February 2011
Class-based Programming as Syntactic Sugar
Class based programming in statically typed languages like Java and C++ is syntactic sugar over functions, records, and closures. It means that a good deal of class based programming is naturally done even in C, and the rest of it can easily be emulated in ML.
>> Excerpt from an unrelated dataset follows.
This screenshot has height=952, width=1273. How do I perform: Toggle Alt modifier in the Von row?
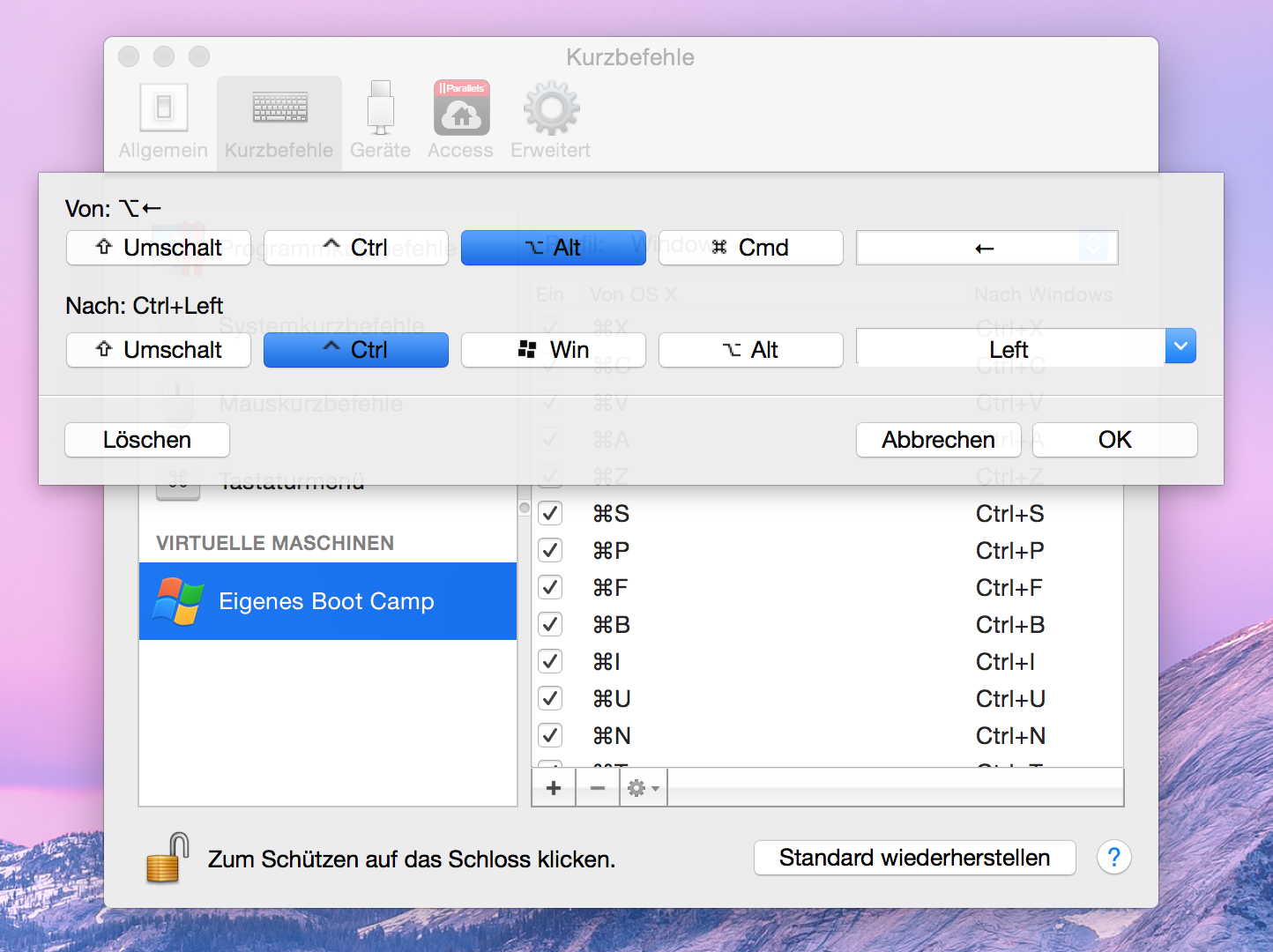(x=553, y=248)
This tutorial will show how.
Defining class based programming
I basically mean classes, inheritance, and subtype polymorphism, in statically type languages. I do not mean genericity which, while tremendously usefull, is orthogonal to class based programming (It wasn’t implemented in Java for a long time, after all).
Classes
A class is a record. Like with a C struct
, an instance
of a class (let’s call it “object”) contains a bunch of “data” and a
bunch of “methods”. It is implied that a piece of data can be anything
but a function. Methods are just functions (whose first argument, the
object they come from, is usually implicit).
Typically, the methods are defined when the class itself is defined. The data, on the other hand, is typically defined at instantiation time, and is often modified after that.
Inheritance
This is a way of defining a class in terms of another class. A derived class is identical to the base class it is build from, except that:
- It may specify additional data and methods.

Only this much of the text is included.